Zhu Wen-Feng, Yan Jun-Feng, Huang Bi-Qun
Institute of Traditional Chinese Medicine Diagnosis, Hunan University of Traditional Chinese Medicine, Changsha, Hunan Province 410007, China.
Zhong Xi Yi Jie He Xue Bao. 2006 Nov;4(6):567-71. doi: 10.3736/jcim20060604.
The concept of syndrome in traditional Chinese medicine (TCM) is a nonlinear, open and complicated huge system. Syndrome differentiation in TCM belongs to cognitive and noetic science. To establish a new syndrome differentiation system based on the key elements of the syndrome is necessary for TCM practitioners to promote differentiation ability and reach consensus on differentiation method.

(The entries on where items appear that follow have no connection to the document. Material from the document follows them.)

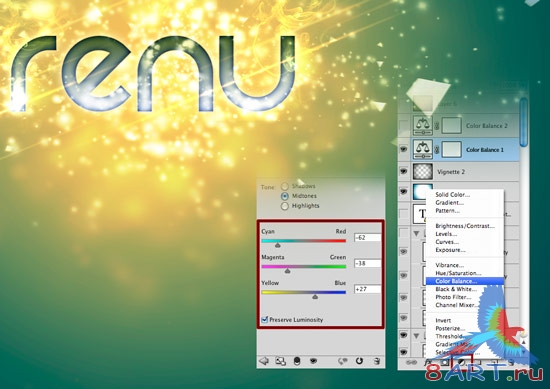Image resolution: width=550 pixels, height=389 pixels.
Task: Toggle the Preserve Luminosity checkbox
Action: coord(265,320)
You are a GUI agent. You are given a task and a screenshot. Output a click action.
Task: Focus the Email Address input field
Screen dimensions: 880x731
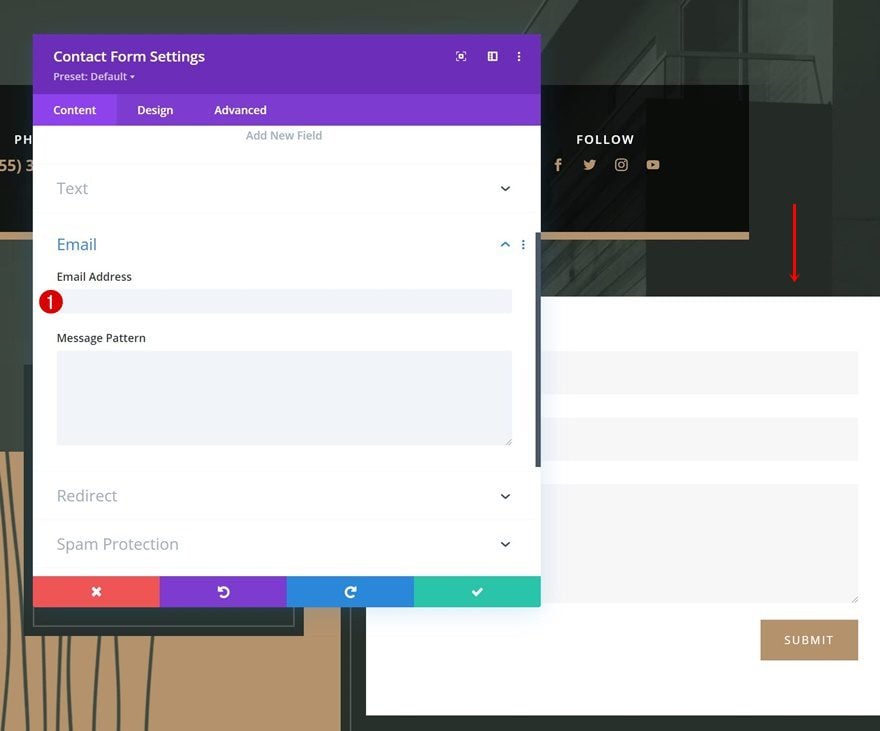[x=284, y=301]
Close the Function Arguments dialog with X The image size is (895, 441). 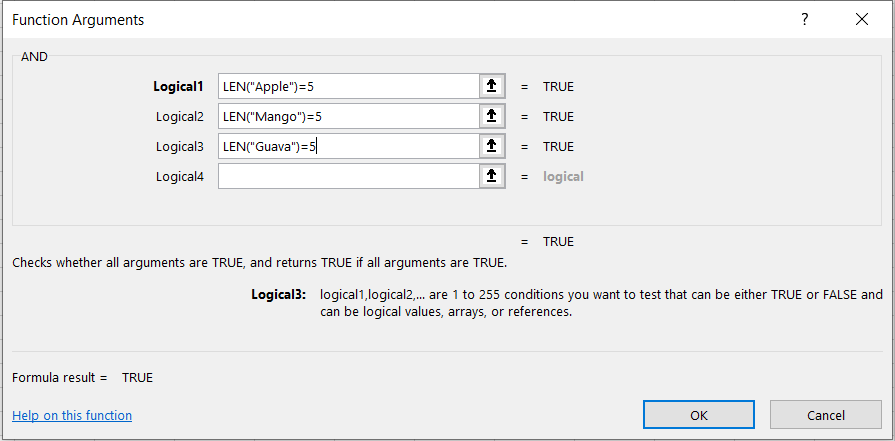click(862, 20)
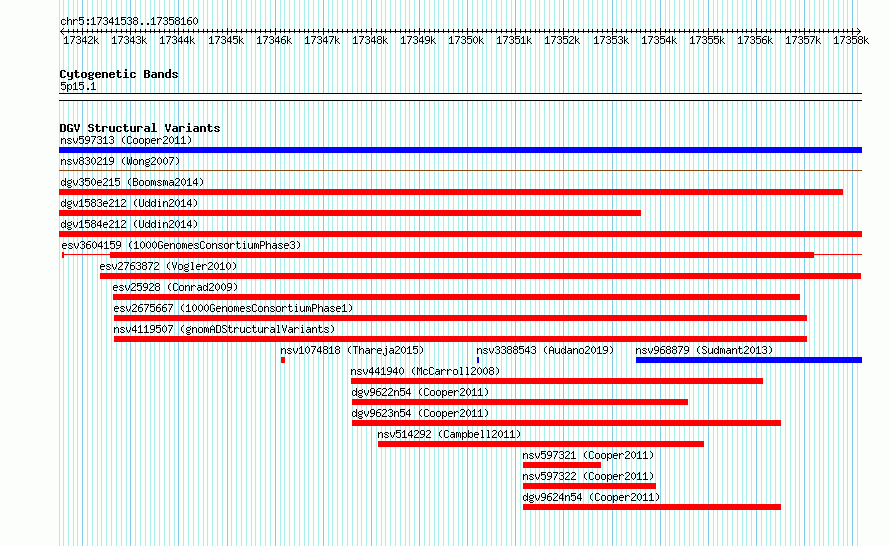The width and height of the screenshot is (890, 546).
Task: Click the tiny blue nsv3388543 marker
Action: point(478,360)
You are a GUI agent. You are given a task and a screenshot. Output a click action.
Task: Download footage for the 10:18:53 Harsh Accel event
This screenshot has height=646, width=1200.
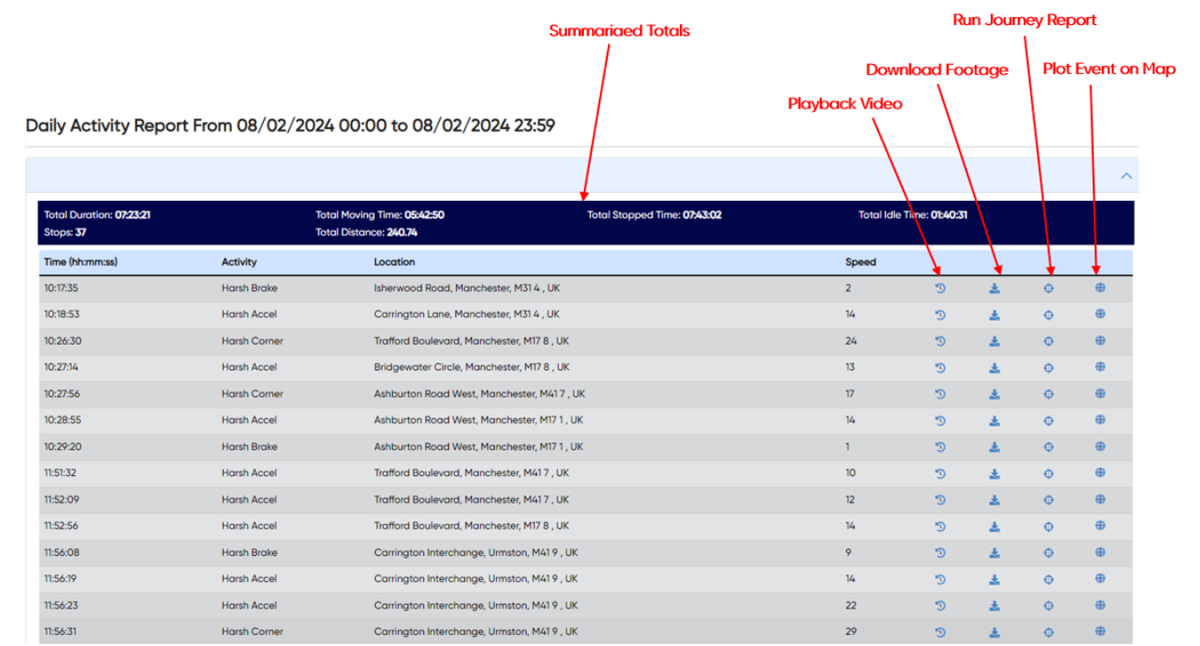click(995, 314)
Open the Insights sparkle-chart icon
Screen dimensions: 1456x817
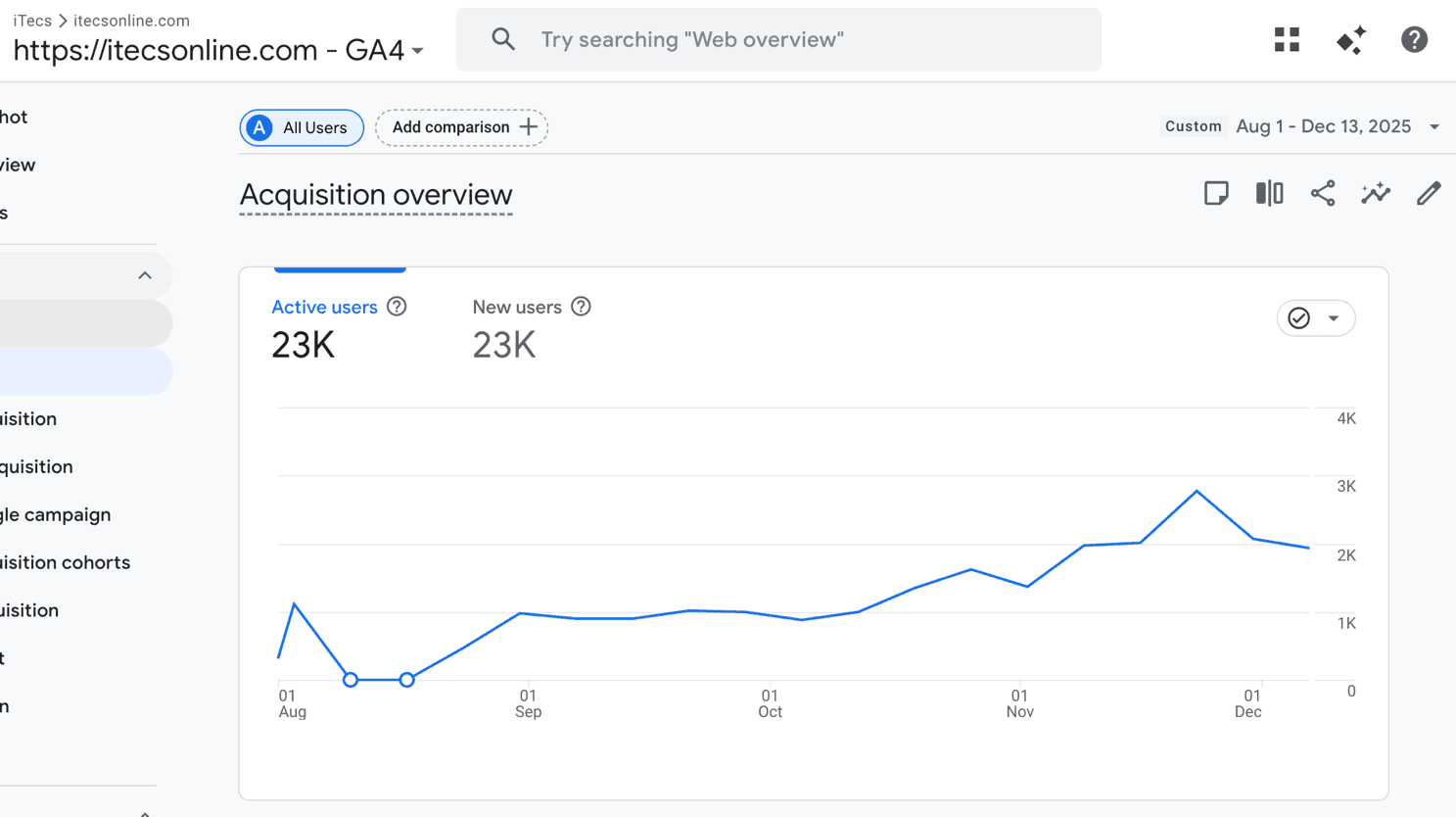(x=1376, y=193)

With combination of experience and computation models, the Bayesian network was used in the study of the relationship between the key elements of syndrome and the symptoms, and the relationship among different key elements, in which the computing diagnosis result was identical to the result from an experienced TCM doctor. The study showed that Bayesian network is a good method to deal with the information of symptoms and signs for syndrome differentiation, but it is also not to reflect comprehensively the thinking ability of TCM doctors in doing syndrome differentiation.
中医证候概念是一个非线性、开放且复杂的巨系统。中医辨证属于认知与思维科学。基于证候关键要素建立新的辨证体系,对于中医从业者提升辨证能力、在辨证方法上达成共识很有必要。结合经验与计算模型,贝叶斯网络被用于研究证候关键要素与症状之间的关系,以及不同关键要素之间的关系,其计算诊断结果与经验丰富的中医医生的诊断结果一致。研究表明,贝叶斯网络是处理症状和体征信息进行辨证的好方法,但它也不能全面反映中医医生辨证的思维能力。